There are well-established Chinese practices of self-cultivation that involve the physical alignment of the body, whether sitting or standing. One of the earliest can be found in the Nei Ye text in the Guanzi, where the prescription for alignment (zheng) of the body and of the four limbs is linked to the alignment and stilling of the mind. During the Ming, Lin Zhao-en, the leader of the syncretic movement drawing upon Confucianism, Daoism and Buddhism, taught a practice he called “stilling the back” for which he drew upon imagery in hexagram 52 (gen, mountain/stillness). Throughout the Confucian tradition, self-cultivation uses imagery of “taking one’s stand” or fixing your stance as would an archer as a physical manifestation of a psychological uprightness and clarity.
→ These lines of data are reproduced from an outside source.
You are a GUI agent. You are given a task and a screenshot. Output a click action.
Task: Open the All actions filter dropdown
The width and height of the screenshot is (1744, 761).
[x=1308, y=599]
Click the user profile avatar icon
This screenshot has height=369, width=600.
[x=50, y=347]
Making a hard and fast case for this interpretation of “xuling dingjin” is of course complicated by the fact that some versions of the Lun use the alternate character “ling” meaning “neck, collar, to lead, to guide, etc.” Easier to conclude, I think, is the idea that the phrase is, as Jerry aptly put it, a “coded expression” which requires personal instruction and individual investigation to clearly grasp. Yang Chengfu’s elaboration in the first of his Ten Essentials is very helpful in that regard.
Take care,
Louis
[This message has been edited by Louis Swaim (edited 10-05-2008).]